EX-10 4 dex10.htm HTIHL SUPPLEMENTAL LETTER HTIHL Supplemental Letter

Exhibit 10

SUPPLEMENTAL LETTER

Date: 27 December, 2007

 

To:    (1)    Hutchison Telecommunications Investment Holdings Limited (“HTIHL”)
   (2)    Hutchison Whampoa Limited (“HWL”)

Dear Sirs,

Re: Hutchison Telecommunications International Limited (“HTIL”)

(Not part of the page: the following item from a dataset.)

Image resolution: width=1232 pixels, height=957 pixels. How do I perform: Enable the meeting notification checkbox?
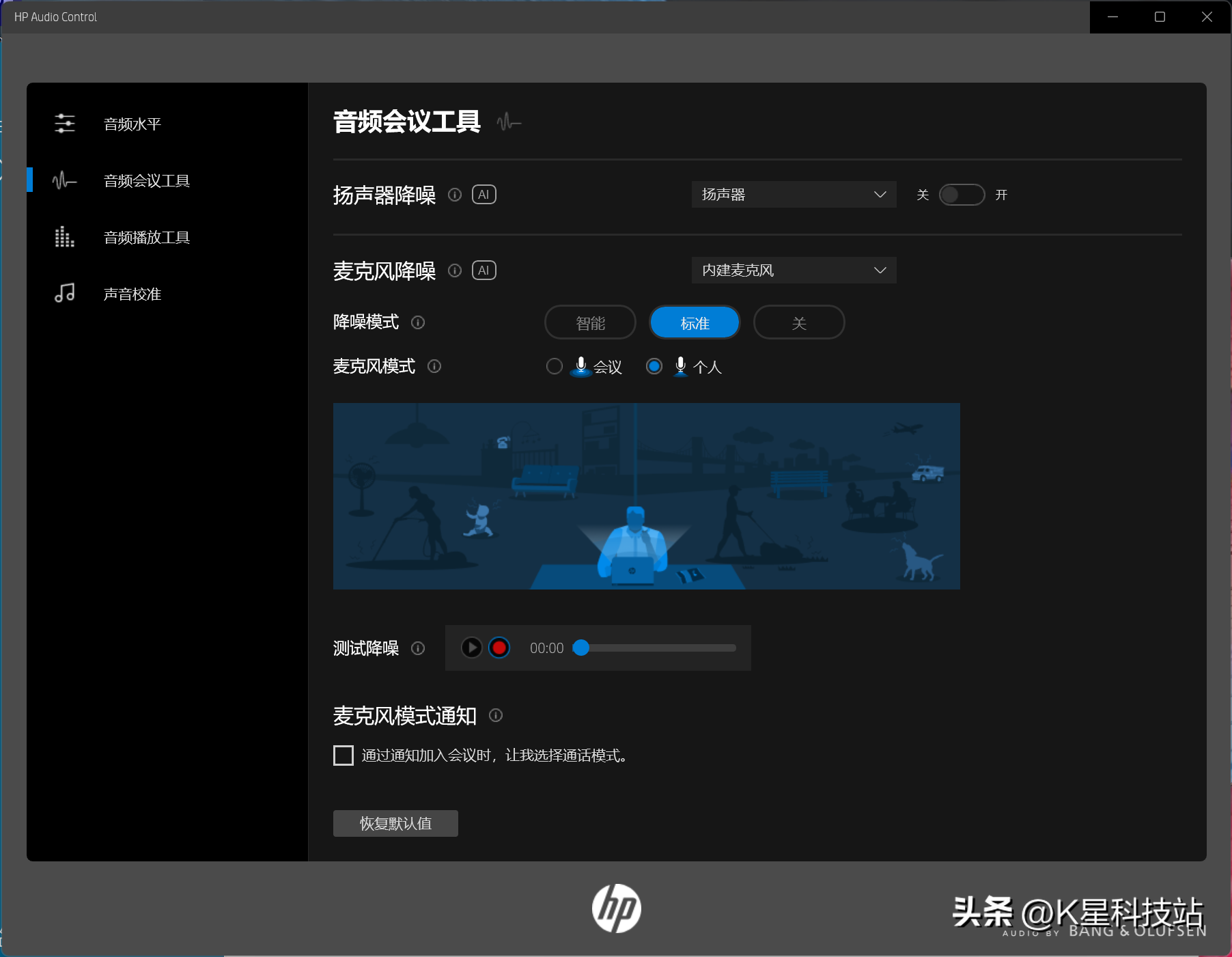tap(344, 755)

We refer to the agreement dated 4 December 2007 (the “Sale and Purchase Agreement”) and entered into amongst HTIHL, HWL, Orascom Telecom Holding S.A.E. and Orascom Telecom Eurasia Limited relating to the sale and purchase of 441,026,028 ordinary shares of nominal value HK$0.25 each in the issued share capital of HTIL. Terms used in this Letter shall have the same meanings as defined or ascribed thereto in the Sale and Purchase Agreement.

Under Clause 1.1 of the Sale and Purchase Agreement, “Closing Date” is defined to mean “4 January 2008 or such earlier date as the parties hereto may agree in writing”. We hereby write to request that you agree to Closing occurring on an earlier date, i.e. 3 January 2008. All other terms and conditions of the Sale and Purchase Agreement remain in full force and effect and unaffected by this letter agreement.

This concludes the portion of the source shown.